思えば、「侵略」という言葉を初めて耳にしたのは、この番組においてだったかもしれない(前作『ウルトラマン』第2話「侵略者を撃て」のほうがちょっとだけ早かったかもしれないが…)。

今回のロシアによるウクライナ「侵略」は、どう考えても許されることではない。

かといって、ロシア人個々を憎むこともできない。良識あるロシア人たちは皆心を痛めている。自分たちの想いとは裏腹に、暴挙を続ける自国の軍事行動を見ていたたまれない気持ちになっている方も大勢いらっしゃる。

憎むべきは、身勝手な理屈により、暴挙に出たプーチンらロシアの為政者たちである。

独裁国家や専制国家の場合、国民には意思決定権がない。それゆえ、今回のロシアのように、為政者の意思と国民の意思との間に「ねじれ現象」が起こりうる。

しかし、我が国の場合はどうであろうか。日本はれっきとした民主主義国家であり、独裁国家でも専制国家でもない。為政者は私たち国民が選んでいる。

ということは、もし、我が国の為政者が今回のロシアの為政者のような暴挙に出ることがあれば、その責任は当然、それを選んだ国民にあることになる。

民主主義国家においては、為政者の暴挙は国民の責任であり、国家の過ちは国民の過失によるものである。

つまり、民主主義国家の国民は、独裁国家・専制国家の国民とは違い、加害者…つまり、侵略行為の当事者・責任者となる可能性は十分にあるということである。

主権を持つということは、それに匹敵する責任をも併せ持つのだということを、私たちは常に忘れてはならない。これは、自分たち自身が侵略の当事者(侵略者)とならないための最低限の努力である。
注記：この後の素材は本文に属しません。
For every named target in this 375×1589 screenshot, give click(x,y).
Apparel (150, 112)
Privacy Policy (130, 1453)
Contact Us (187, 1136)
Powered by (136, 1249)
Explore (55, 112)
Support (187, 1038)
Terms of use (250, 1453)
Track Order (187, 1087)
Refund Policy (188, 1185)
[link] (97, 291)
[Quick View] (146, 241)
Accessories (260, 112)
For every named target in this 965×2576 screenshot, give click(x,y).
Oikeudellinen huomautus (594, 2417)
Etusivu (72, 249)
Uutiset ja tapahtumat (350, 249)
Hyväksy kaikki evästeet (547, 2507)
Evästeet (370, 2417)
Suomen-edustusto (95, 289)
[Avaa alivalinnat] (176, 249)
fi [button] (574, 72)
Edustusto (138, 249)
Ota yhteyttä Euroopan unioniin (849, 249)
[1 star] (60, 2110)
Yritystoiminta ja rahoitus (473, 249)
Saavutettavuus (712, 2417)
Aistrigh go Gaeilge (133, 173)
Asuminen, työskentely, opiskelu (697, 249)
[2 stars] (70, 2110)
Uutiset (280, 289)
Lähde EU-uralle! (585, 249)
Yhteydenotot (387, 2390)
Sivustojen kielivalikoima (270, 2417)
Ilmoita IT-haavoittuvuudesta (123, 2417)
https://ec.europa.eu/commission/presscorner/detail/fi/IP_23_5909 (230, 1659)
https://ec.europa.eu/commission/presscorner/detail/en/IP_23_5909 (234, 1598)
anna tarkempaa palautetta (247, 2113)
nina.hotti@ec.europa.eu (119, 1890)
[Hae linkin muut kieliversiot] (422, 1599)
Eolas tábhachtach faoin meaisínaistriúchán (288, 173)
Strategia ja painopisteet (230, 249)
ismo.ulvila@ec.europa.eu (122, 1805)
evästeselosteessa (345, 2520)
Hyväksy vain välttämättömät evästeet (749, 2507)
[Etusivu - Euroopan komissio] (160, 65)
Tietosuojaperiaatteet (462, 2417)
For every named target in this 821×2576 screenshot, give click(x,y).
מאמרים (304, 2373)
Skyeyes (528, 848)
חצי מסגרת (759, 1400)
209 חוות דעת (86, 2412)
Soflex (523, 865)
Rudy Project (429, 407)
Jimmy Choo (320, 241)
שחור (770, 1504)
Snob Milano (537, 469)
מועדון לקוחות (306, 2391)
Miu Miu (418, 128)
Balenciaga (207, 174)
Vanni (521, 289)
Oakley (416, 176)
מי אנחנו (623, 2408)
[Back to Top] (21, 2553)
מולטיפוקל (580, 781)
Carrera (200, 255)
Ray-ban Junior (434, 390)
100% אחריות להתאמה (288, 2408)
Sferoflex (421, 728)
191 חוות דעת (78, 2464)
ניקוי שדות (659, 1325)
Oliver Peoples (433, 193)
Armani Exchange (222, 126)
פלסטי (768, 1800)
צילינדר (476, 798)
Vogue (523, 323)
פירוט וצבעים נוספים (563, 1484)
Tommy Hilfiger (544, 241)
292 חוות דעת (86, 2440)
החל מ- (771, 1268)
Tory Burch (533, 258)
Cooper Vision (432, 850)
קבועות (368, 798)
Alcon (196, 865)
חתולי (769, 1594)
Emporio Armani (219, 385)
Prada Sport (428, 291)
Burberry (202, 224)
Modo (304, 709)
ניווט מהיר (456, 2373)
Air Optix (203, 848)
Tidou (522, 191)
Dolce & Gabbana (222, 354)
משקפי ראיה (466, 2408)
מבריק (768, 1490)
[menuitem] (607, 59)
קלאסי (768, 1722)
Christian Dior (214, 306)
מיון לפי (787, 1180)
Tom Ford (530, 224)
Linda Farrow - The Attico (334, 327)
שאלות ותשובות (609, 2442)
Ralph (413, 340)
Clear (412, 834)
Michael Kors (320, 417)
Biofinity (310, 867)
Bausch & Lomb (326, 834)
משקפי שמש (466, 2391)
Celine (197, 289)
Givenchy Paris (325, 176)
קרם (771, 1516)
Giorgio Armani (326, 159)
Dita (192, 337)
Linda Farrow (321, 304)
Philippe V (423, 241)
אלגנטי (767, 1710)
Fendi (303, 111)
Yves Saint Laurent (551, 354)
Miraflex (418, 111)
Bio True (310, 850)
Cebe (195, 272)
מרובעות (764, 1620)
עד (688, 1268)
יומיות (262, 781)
侵略は被侵略者にとって不幸であると同時に、侵略者側にとっても悲劇をもたらす。長きに渡り、国際社会で非難され続け、蔑まれ、侵略者としての償うことを余儀なくされる。

ウクライナのためにも、ロシアのためにも、今回のプーチンによる軍事行動が可能な限りの早期終結を迎えることを切に願う。「史上最大の侵略」は、ドラマの中での出来事…すなわち、フィクションであってほしい。